繰延資産の混乱
企業会計原則における定義
「繰延資産とは既に対価の支払が完了し又は支払義務が確定し、これに対する役務の提供受けたにもかかわらず、その効果が将来に渡って発現するものと期待される費用を資産として繰り延べたものをいう。」と定義されています。
会計上の繰延資産
会社法の改正を受けて、繰延資産の限定列挙を廃止し、会計慣行に従うとしていますが、当面の措置として創立費・開業費・株式交付費(旧新株発行費)・社債発行費・開発費の5つを上げています。
法人税法の繰延資産
法人税法も、会社法の改正を受けて、限定列挙を、上記5つの繰延資産としましたが、その他にも税法独自の繰延資産を多々設けています。
そこで会計処理の混乱を防ぐため、「中小企業の会計に対する指針」では
①上記5つの繰延資産に旧商法の研究費・社債発行差金については、費用処理を原則とするが、繰延資産として資産計上も認める。
②研究費・開発費は費用処理が望ましい。
③費用処理しなかった税法固有の繰延資産は、長期前払費用等として資産計上する。
以上の会計処理の指針を打ち出しました。
企業会計原則では
前払費用は、「一定の契約に従い、継続して役務の提供を受ける場合、いまだ提供されていない役務に対し支払われた対価をいう。」と定義されております。
同じ企業会計原則で、繰延資産は先の通り「繰延資産とは・・・・これに対する役務の提供受けたにもかかわらず、その効果が・・・・」と定義されております。
それを「中小企業の会計に対する指針」では税法固有の繰延資産は長期前払費用であると言っております。
ここでは明らかに繰延資産と前払費用の混乱が見うけられます。
これでは現場は、混乱するばかりです。
「中小企業の会計に対する指針」
繰延資産
要 点
①創立費、開業費、研究費及び開発費、新株発行費等、社債発行費、社債発行差金は、原則として費用処理する。なお、これらの項目については繰延資産として資産に計上することができる。
②研究費及び開発費のうち、新知識の発見を目的とした計画的な調査及び探求並びに新製品等への研究成果その他の知識の具体化に係る費用は、その発生時に費用処理することが望ましい。
③費用として処理しなかった税法固有の繰延資産は、長期前払費用等として計上する。
3)法人が支出する次に掲げる費用(資産の取得に要した金額及び前払費用を除く。)のうち支出の効果がその支出の日以後1年以上に及ぶものは、税法固有の繰延資産に該当する。
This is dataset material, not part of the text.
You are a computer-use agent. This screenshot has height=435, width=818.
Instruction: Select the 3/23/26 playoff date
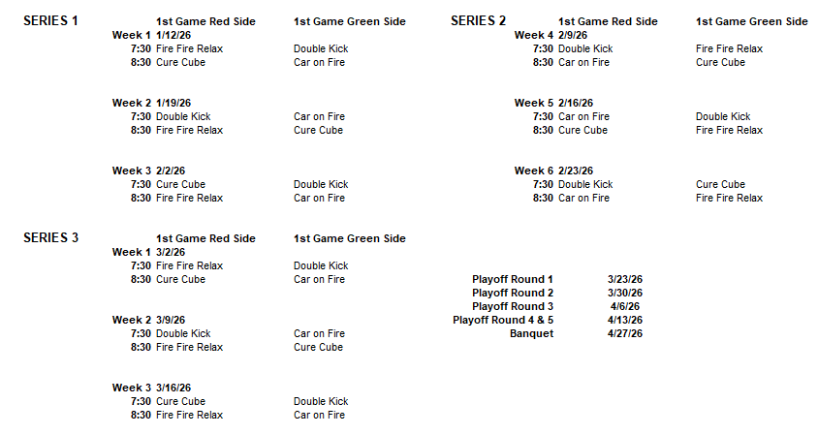(x=625, y=279)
a)自己が便益を受ける公共的施設又は共同的施設の設置又は改良のために支出する費用
b)資産を賃借し又は使用するために支出する権利金、立退料その他の費用
c)役務の提供を受けるために支出する権利金その他の費用
d)製品等の広告宣伝の用に供する資産を贈与したことにより生ずる費用
e)(a)から(d)までに掲げる費用のほか、自己が便益を受けるために支出する費用
これに対し税法では、法人税法施行令で
第14条(繰延資産の意義)に規定する政令で定める費用は、法人が支出する費用(資産の取得に要した金額とされるべき費用及び前払費用を除く。)のうち次に掲げるものとする。
一 創立費(発起人に支払う報酬、設立登記のために支出する登録免許税その他法人の設立のために支出する費用で、当該法人の負担に帰すべきものをいう。)
二 開業費(法人の設立後事業を開始するまでの間に開業準備のために特別に支出する費用をいう。)
三 開発費(新たな技術若しくは新たな経営組織の採用、資源の開発又は市場の開拓のために特別に支出する費用をいう。)
四 株式交付費(株券等の印刷費、資本金の増加の登記についての登録免許税その他自己の株式(出資を含む。)の交付のために支出する費用をいう。)
五 社債等発行費(社債券等の印刷費その他債券(新株予約権を含む。)の発行のために支出する費用をいう。)
六 前各号に掲げるもののほか、次に掲げる費用で支出の効果がその支出の日以後一年以上に及ぶもの
イ 自己が便益を受ける公共的施設又は共同的施設の設置又は改良のために支出する費用
ロ 資産を賃借し又は使用するために支出する権利金、立ちのき料その他の費用
ハ 役務の提供を受けるために支出する権利金その他の費用
ニ 製品等の広告宣伝の用に供する資産を贈与したことにより生ずる費用
ホ イからニまでに掲げる費用のほか、自己が便益を受けるために支出する費用
2 前項に規定する前払費用とは、法人が一定の契約に基づき継続的に役務の提供を受けるために支出する費用のうち、その支出する日の属する事業年度終了の日においてまだ提供を受けていない役務に対応するものをいう。